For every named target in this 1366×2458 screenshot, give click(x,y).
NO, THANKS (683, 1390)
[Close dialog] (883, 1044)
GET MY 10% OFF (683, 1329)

☆ ☆ ☆

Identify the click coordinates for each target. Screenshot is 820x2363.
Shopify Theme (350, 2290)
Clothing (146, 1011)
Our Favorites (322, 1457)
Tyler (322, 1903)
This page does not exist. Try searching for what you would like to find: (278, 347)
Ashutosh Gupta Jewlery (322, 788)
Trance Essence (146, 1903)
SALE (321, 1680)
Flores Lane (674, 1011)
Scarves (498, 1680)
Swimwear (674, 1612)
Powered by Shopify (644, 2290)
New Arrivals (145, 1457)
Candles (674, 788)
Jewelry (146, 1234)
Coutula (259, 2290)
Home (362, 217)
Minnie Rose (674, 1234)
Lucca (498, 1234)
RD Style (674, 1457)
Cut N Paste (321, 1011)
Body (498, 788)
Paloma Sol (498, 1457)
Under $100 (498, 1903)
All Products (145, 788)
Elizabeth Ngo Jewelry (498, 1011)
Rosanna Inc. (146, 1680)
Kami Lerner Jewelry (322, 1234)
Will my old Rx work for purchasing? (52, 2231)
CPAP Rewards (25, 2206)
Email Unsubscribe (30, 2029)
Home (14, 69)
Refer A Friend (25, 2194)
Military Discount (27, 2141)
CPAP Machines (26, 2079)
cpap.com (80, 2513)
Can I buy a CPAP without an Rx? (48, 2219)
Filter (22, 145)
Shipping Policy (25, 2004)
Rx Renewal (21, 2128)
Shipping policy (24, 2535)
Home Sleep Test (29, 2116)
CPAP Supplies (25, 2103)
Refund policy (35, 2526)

☆ ☆ ☆

Activity.
Everything from the line with "This page does" through the line with "Jewelry (146, 1234)" should be written out exactly as it appears above, end lines included, and nothing outside that range.

Exercise answer.
This page does not exist. Try searching for what you would like to find: (278, 347)
Ashutosh Gupta Jewlery (322, 788)
Trance Essence (146, 1903)
SALE (321, 1680)
Flores Lane (674, 1011)
Scarves (498, 1680)
Swimwear (674, 1612)
Powered by Shopify (644, 2290)
New Arrivals (145, 1457)
Candles (674, 788)
Jewelry (146, 1234)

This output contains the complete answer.